Move fast and break things: A phrase that has been a rallying cry for many SREs and DevOps practitioners. After all, these teams are charged with delivering rapid and unceasing innovation to wow customers and keep pace with competitors.
But today's society doesn't tolerate broken things (aka downtime). So, what if you can move fast and not break things? Or at least, move fast and rapidly identify or even predict broken things?
It's high time to rethink the old rallying cry, and with AI and observability working in tandem, it's possible.
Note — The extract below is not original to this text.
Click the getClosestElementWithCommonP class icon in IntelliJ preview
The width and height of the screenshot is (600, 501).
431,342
Applying AI to observability data turns mountains of telemetry data, regardless of the relative size of the mountain to your business, into actionable information, playing a critical role in how quickly an organization can innovate. Let's explore why these solutions are so essential.
How AI and Observability Converge to Help
DevOps practitioners strive to provide superior digital experiences by continuously delivering and integrating features, fixes and functionalities for immersive experiences. This constant behind-the-scenes innovation is at odds with customers' expectations for 100% availability. Today's consumer expects to purchase, transact, interact and access on-demand digital services with zero downtime.
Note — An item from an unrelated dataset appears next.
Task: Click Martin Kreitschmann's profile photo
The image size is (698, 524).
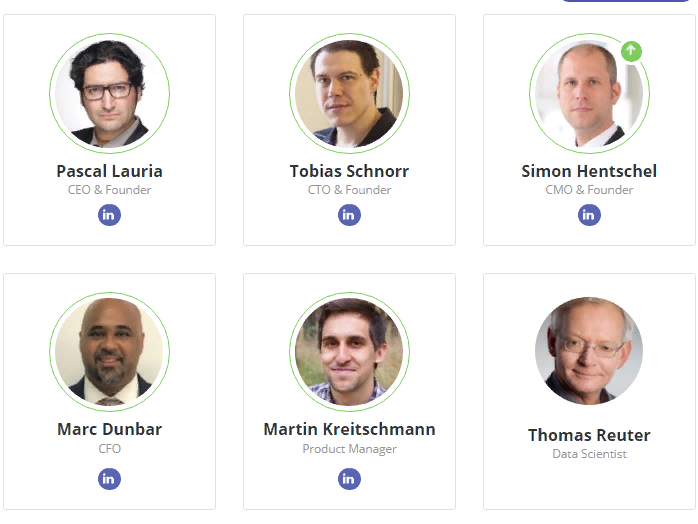Action: pos(349,352)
SREs and DevOps teams need AI-driven observability to monitor system performance or innovation and productivity plummets. Teams spend entire days managing alerts and fighting fires. And even with an infinite amount of time to shift through data, today's distributed IT systems, virtual computing and ephemeral machines are simply too complex and interdependent for the human mind to monitor manually.
Only automated intelligence can constantly verify and restore digital products and services in modern IT architectures. And only AI and ML can create a continual learning cycle, understanding more from the data gathered across infrastructures, applications and services. These insights build more system reliability, but because nothing can fully protect against outages happening, they also allow IT teams to resolve incidents rapidly when they do occur.
SREs, DevOps Practitioners ... and Astronauts?
When incidents arise and systems fail, the stakes are high for SREs and DevOps practitioners to right the ship — and fast. For every minute of downtime, businesses suffer exponential losses, like tanking stocks, tarnished reputations and disillusioned customers. But teams also need to remain cool under mounting pressure to work efficiently.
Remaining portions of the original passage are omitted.